Mientras la selva entrerriana engulle a los cazadores, rodeados de palmeras larguiruchas de 80 metros de largo y 200 años de vida, Jorge explica que hombre, caballo y perros forman un todo indisoluble. Adelante va “El LLumi”, un cruza de galgo con dogo que es el perro rastreador, el encargado de hallar el hedor del jabalí y seguirlo hasta los últimos confines de la selva. Detrás van una manada galgos cruzados con mestizos, perros más ligeros que deberán correr, morder y encerrar al chancho enclaustrado; y por detrás acechará Toquinho, un pitbull de temer que tendrá que aguantar al jabalí con su mandíbula hasta que el cazador llegue a toda velocidad a caballo, se poce sobre la bestia y le ensarte el puñal por detrás de la paleta directo al corazón.

“Cuando el chancho sintió el cuchillo se acabó la pelea. Por más grande que sea no se resiste más. Pero hasta que no lo siente te pelea a muerte”, cuenta Jorge con gesto ansioso. Hace dos horas que empezó la cacería pero por ahora lo único que consiguió fue un paseo por El Palmar.

Fin de la jornada

Otra de las técnicas de caza que se aplican dentro del Parque Nacional es desde apostadores y con fusil (ver recuadro). Jorge ordena cambiar el rumbo. Decide enfilar monte arriba tanteando a la suerte. “A mí no me gusta cazar con fusil, es muy fácil. Estas en un mangrullo tranquilo, aparece el bicho, disparás y listo. En cambio, cazar con perros y cuchillo es más leal, porque le estás dando al jabalí la oportunidad de huir, de defenderse. Te puede atacar a vos o matarte un perro”.
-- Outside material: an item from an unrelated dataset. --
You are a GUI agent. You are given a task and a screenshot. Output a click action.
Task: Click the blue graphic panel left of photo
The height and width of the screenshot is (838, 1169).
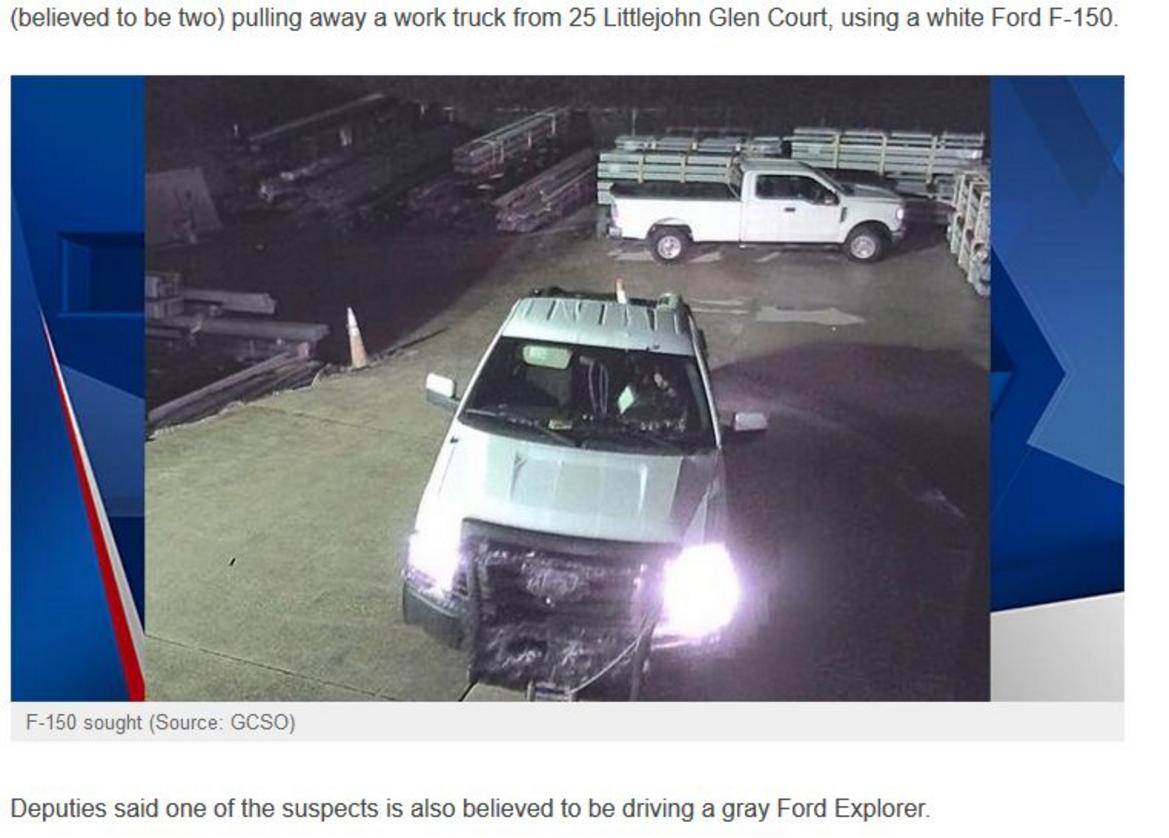coord(78,388)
Los cazadores de a cuchillo siempre sostienen que a diferencia de los que cazan con armas de fuego, ellos se hacen cargo de la muerte de sus presas, porque sienten el crujir de los huesos cuando penetra el puñal y se manchan con la sangre de sus víctimas.

La cabalgata continúa sin éxito, aún con las manos limpias. “Esa es una hociqueada de jabalí”, señala Jorge la tierra removida y susurra para que su presencia no lo delate. “El Llumi”, el perro rastreador, hace unos minutos que desapareció. Eso es una buena noticia: significa que encontró la senda de la bestia. Los cazadores hacen silencio, están atentos ante la mínima señal. De repente, el resto de los perros empiezan a ladrar y salen a toda velocidad. Por allá, no se sabe dónde, entre la mugre (arbustos, pastizales, palmeras caídas, árboles y más ramas) se escucha un chancho chilar. Jorge, el cazador, de un rebencazo apura el galope de su alazán y a toda velocidad –antes que el berraco escape o le mate un perro- se lanza hacia la cuestión final.

Al llegar ante la escena, se poza sobre el jabato y aparta con ademanes y alaridos a los perros, desenvaina su puñal que penetra las carnes del jabalí que ya no grita, ahora calla y muere.